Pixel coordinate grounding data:

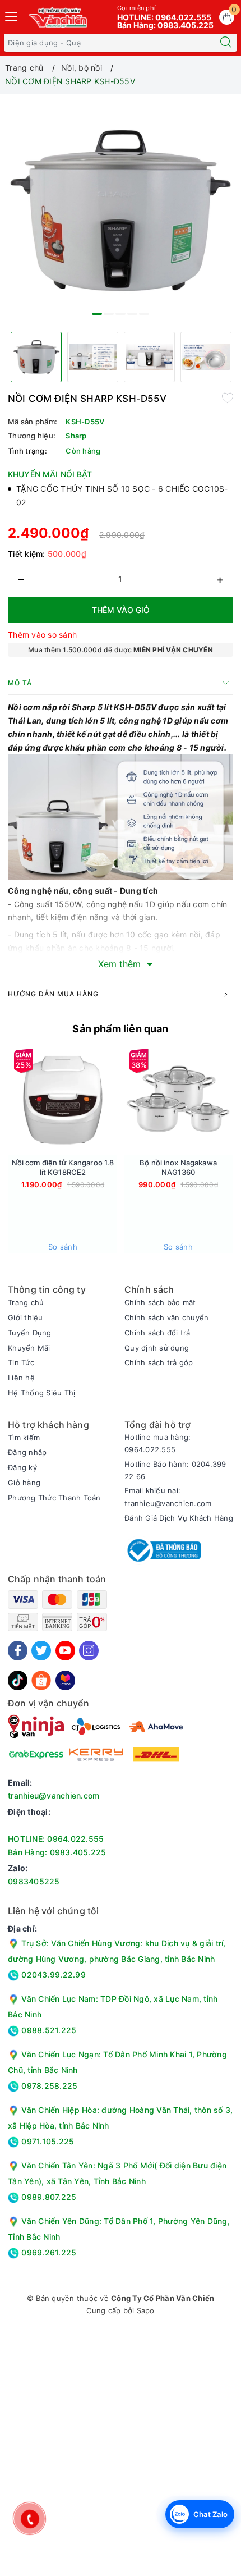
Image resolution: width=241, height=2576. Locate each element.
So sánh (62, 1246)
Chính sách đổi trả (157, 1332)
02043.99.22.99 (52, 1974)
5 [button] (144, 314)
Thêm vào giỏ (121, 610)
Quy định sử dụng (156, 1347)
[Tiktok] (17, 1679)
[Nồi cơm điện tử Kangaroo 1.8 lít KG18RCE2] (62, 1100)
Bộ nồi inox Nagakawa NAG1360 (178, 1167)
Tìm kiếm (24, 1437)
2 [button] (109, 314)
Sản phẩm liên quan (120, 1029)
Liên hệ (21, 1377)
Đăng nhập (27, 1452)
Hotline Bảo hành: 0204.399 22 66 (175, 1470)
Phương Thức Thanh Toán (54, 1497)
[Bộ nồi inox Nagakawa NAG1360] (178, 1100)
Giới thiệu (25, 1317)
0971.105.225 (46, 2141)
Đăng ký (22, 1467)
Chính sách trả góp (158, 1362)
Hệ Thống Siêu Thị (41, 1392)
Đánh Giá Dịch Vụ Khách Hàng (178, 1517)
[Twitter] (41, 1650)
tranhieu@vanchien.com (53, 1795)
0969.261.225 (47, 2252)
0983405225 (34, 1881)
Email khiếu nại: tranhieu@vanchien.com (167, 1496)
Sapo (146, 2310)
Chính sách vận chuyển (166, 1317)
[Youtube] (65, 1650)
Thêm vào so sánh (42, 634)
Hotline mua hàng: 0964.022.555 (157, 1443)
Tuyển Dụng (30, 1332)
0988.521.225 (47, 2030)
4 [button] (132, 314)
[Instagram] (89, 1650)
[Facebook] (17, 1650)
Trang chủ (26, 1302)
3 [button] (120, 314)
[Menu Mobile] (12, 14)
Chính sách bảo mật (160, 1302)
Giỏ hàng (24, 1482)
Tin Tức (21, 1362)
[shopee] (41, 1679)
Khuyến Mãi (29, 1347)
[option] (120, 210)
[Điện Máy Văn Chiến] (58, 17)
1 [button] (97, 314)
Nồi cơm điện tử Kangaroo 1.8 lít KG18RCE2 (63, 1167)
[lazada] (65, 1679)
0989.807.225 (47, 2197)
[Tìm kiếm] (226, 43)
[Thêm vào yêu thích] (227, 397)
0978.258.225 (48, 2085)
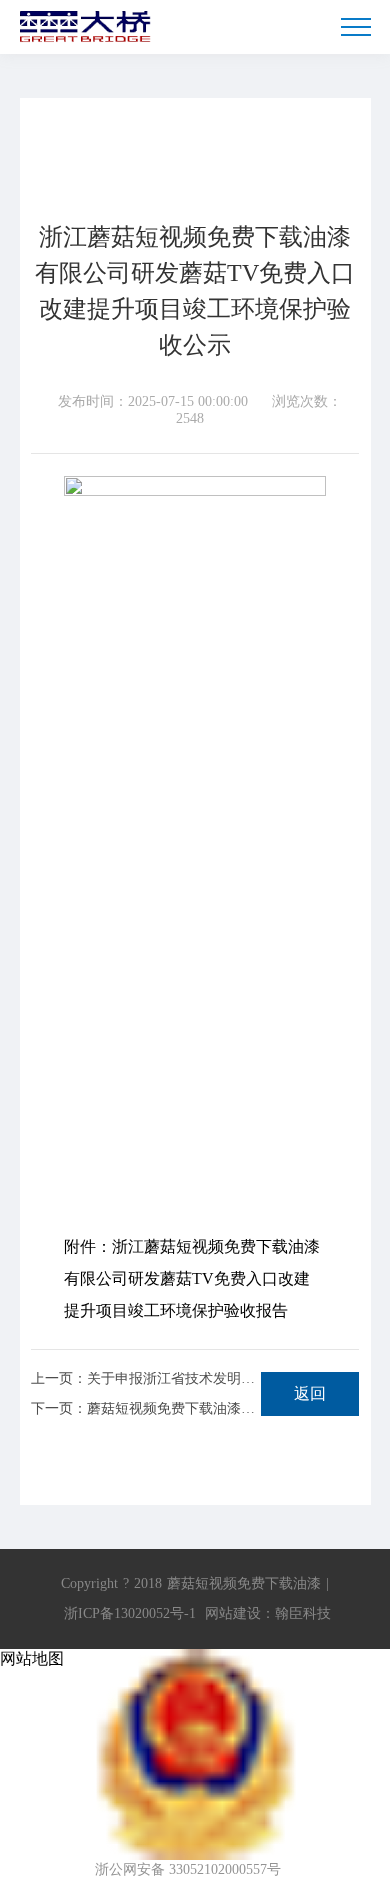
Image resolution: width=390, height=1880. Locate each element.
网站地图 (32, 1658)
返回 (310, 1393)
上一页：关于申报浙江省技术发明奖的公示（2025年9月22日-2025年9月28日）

» **Work to complete**
Reproduce exactly the part of the records above that begins at the line holding "0983405225 (34, 1881)" and ends at the final line, both included, leaving out the pictures.

» **Completed task**
0983405225 (34, 1881)
Email khiếu nại: tranhieu@vanchien.com (167, 1496)
Sapo (146, 2310)
Chính sách vận chuyển (166, 1317)
[Youtube] (65, 1650)
Thêm vào so sánh (42, 634)
Hotline mua hàng: 0964.022.555 (157, 1443)
Tuyển Dụng (30, 1332)
0988.521.225 (47, 2030)
4 [button] (132, 314)
[Instagram] (89, 1650)
[Facebook] (17, 1650)
Trang chủ (26, 1302)
3 [button] (120, 314)
[Menu Mobile] (12, 14)
Chính sách bảo mật (160, 1302)
Giỏ hàng (24, 1482)
Tin Tức (21, 1362)
[shopee] (41, 1679)
Khuyến Mãi (29, 1347)
[option] (120, 210)
[Điện Máy Văn Chiến] (58, 17)
1 [button] (97, 314)
Nồi cơm điện tử Kangaroo 1.8 lít KG18RCE2 (63, 1167)
[lazada] (65, 1679)
0989.807.225 (47, 2197)
[Tìm kiếm] (226, 43)
[Thêm vào yêu thích] (227, 397)
0978.258.225 (48, 2085)
Image resolution: width=390, height=1880. Locate each element.
网站地图 (32, 1658)
返回 (310, 1393)
上一页：关于申报浙江省技术发明奖的公示（2025年9月22日-2025年9月28日）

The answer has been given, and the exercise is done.